[Start of Entries]

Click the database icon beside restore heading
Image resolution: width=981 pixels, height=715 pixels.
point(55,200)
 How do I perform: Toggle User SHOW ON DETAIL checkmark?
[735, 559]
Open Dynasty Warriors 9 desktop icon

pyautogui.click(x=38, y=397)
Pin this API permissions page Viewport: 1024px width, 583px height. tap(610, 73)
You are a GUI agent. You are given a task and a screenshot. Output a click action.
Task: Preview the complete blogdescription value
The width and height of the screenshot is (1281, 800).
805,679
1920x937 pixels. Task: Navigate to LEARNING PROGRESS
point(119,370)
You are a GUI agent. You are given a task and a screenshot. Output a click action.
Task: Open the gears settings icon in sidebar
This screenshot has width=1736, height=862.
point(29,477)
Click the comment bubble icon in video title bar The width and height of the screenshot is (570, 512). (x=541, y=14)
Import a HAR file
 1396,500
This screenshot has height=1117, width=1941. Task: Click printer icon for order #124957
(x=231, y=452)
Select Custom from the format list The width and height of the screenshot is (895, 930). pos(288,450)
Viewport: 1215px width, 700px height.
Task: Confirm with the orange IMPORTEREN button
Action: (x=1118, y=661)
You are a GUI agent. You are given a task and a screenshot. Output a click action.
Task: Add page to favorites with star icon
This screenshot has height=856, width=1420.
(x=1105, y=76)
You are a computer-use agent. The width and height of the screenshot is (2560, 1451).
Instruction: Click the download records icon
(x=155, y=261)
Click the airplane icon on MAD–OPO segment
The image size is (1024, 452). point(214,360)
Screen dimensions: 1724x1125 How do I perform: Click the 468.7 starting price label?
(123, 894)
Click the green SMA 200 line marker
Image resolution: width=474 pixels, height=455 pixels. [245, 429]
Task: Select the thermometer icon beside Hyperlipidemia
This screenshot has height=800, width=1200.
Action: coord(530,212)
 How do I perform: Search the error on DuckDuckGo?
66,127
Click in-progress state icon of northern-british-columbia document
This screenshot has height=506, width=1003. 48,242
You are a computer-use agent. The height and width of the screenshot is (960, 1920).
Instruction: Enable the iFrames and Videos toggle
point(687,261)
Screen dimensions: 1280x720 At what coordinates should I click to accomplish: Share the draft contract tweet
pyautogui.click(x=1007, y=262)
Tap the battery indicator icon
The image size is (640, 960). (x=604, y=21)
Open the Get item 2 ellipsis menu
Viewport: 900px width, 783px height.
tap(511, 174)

[End of Entries]

### Problem requirements
Return each line of the listing above that contains the string "resolution". Case counts.

### Result of this exercise
Image resolution: width=981 pixels, height=715 pixels.
Image resolution: width=474 pixels, height=455 pixels. [245, 429]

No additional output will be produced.